**Short problem**
Copy out the data below word for word, every line included.

Data for locating text and elements:
-- start --

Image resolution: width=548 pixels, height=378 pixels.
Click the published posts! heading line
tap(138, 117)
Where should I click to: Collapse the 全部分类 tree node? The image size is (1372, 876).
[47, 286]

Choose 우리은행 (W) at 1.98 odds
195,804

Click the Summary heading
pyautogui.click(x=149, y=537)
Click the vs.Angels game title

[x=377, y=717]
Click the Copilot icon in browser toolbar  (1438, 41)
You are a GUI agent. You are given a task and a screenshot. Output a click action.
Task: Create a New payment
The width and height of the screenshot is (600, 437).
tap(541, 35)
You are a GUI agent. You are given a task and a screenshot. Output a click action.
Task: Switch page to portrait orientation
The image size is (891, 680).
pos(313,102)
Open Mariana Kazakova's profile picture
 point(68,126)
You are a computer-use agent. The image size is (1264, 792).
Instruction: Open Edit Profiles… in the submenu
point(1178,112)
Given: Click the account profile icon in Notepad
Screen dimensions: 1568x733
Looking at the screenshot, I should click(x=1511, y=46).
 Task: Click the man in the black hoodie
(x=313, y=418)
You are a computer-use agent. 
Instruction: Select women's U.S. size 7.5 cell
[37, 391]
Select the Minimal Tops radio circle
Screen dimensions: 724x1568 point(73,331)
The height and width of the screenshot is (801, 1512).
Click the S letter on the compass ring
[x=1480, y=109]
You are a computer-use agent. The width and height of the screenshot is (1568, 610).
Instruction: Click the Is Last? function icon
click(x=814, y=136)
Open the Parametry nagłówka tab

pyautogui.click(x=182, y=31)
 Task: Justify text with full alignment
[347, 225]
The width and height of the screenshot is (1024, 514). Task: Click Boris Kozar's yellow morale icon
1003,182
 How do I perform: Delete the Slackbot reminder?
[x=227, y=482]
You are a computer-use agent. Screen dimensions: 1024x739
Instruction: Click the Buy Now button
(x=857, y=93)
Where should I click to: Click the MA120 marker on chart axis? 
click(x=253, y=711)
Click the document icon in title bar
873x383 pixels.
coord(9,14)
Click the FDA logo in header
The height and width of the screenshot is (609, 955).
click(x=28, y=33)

-- end --

**Answer**
Image resolution: width=548 pixels, height=378 pixels.
Click the published posts! heading line
tap(138, 117)
Where should I click to: Collapse the 全部分类 tree node? The image size is (1372, 876).
[47, 286]

Choose 우리은행 (W) at 1.98 odds
195,804

Click the Summary heading
pyautogui.click(x=149, y=537)
Click the vs.Angels game title

[x=377, y=717]
Click the Copilot icon in browser toolbar  (1438, 41)
You are a GUI agent. You are given a task and a screenshot. Output a click action.
Task: Create a New payment
The width and height of the screenshot is (600, 437).
tap(541, 35)
You are a GUI agent. You are given a task and a screenshot. Output a click action.
Task: Switch page to portrait orientation
The image size is (891, 680).
pos(313,102)
Open Mariana Kazakova's profile picture
 point(68,126)
You are a computer-use agent. The image size is (1264, 792).
Instruction: Open Edit Profiles… in the submenu
point(1178,112)
Given: Click the account profile icon in Notepad
Screen dimensions: 1568x733
Looking at the screenshot, I should click(x=1511, y=46).
 Task: Click the man in the black hoodie
(x=313, y=418)
You are a computer-use agent. 
Instruction: Select women's U.S. size 7.5 cell
[37, 391]
Select the Minimal Tops radio circle
Screen dimensions: 724x1568 point(73,331)
The height and width of the screenshot is (801, 1512).
Click the S letter on the compass ring
[x=1480, y=109]
You are a computer-use agent. The width and height of the screenshot is (1568, 610).
Instruction: Click the Is Last? function icon
click(x=814, y=136)
Open the Parametry nagłówka tab

pyautogui.click(x=182, y=31)
 Task: Justify text with full alignment
[347, 225]
The width and height of the screenshot is (1024, 514). Task: Click Boris Kozar's yellow morale icon
1003,182
 How do I perform: Delete the Slackbot reminder?
[x=227, y=482]
You are a computer-use agent. Screen dimensions: 1024x739
Instruction: Click the Buy Now button
(x=857, y=93)
Where should I click to: Click the MA120 marker on chart axis? 
click(x=253, y=711)
Click the document icon in title bar
873x383 pixels.
coord(9,14)
Click the FDA logo in header
The height and width of the screenshot is (609, 955).
click(x=28, y=33)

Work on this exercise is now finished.